Terraform module to configure WAF V2 Web ACL with managed rules for Application Load Balancer

Primary LanguageHCLOtherNOASSERTION

GitHub release (latest by date)

terraform-aws-waf-webaclv2

Terraform module to configure WAF Web ACL V2 for Application Load Balancer or Cloudfront distribution.
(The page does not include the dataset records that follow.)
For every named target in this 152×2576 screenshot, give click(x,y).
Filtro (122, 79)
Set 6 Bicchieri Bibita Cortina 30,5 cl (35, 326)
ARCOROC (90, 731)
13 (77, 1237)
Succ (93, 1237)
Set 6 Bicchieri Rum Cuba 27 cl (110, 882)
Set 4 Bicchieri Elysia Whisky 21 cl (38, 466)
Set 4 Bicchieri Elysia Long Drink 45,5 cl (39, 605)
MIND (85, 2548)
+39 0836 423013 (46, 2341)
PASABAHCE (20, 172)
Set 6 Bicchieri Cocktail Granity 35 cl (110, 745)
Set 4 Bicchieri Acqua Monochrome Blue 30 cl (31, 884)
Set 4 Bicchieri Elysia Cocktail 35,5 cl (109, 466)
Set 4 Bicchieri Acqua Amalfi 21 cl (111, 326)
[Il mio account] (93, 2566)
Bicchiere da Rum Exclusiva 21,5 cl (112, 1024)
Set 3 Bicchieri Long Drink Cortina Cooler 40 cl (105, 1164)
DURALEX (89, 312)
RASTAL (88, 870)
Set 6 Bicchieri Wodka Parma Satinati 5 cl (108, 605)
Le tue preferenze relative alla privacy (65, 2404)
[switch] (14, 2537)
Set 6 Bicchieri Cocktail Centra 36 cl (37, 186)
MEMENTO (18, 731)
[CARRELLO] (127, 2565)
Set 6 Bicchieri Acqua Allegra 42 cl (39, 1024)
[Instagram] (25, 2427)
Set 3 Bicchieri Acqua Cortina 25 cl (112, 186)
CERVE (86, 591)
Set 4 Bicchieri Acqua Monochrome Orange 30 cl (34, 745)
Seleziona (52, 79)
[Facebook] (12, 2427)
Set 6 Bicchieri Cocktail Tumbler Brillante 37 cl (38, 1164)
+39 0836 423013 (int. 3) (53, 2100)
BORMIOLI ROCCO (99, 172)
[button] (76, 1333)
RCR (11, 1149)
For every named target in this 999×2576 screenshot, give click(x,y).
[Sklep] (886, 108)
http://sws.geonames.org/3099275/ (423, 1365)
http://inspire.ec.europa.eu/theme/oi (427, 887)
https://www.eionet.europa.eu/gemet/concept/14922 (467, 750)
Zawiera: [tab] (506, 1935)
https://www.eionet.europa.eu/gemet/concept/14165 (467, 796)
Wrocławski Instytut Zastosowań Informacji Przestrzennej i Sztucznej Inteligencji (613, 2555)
Supported WAF v2 components:

  • The module supports all AWS-managed rules defined in this AWS documentation.
  • Associating WAFv2 ACL with one or more Application Load Balancers (ALB)
  • Blocking IP Sets
  • Rate limiting IPs (and optional scope down statements)
  • Byte Match statements
  • Geo set statements
  • Logical Statements (AND, OR, NOT)
  • Size constraint statements
  • Label Match statements
  • Regex Match statements
  • Regex Pattern Match statements
  • Custom responses
  • Attach Custom Rule Groups

Terraform versions

Terraform 0.13+ Pin module version to ~> 4.0. Submit pull requests to the main branch.

Usage

Please pin down the version of this module to the exact version.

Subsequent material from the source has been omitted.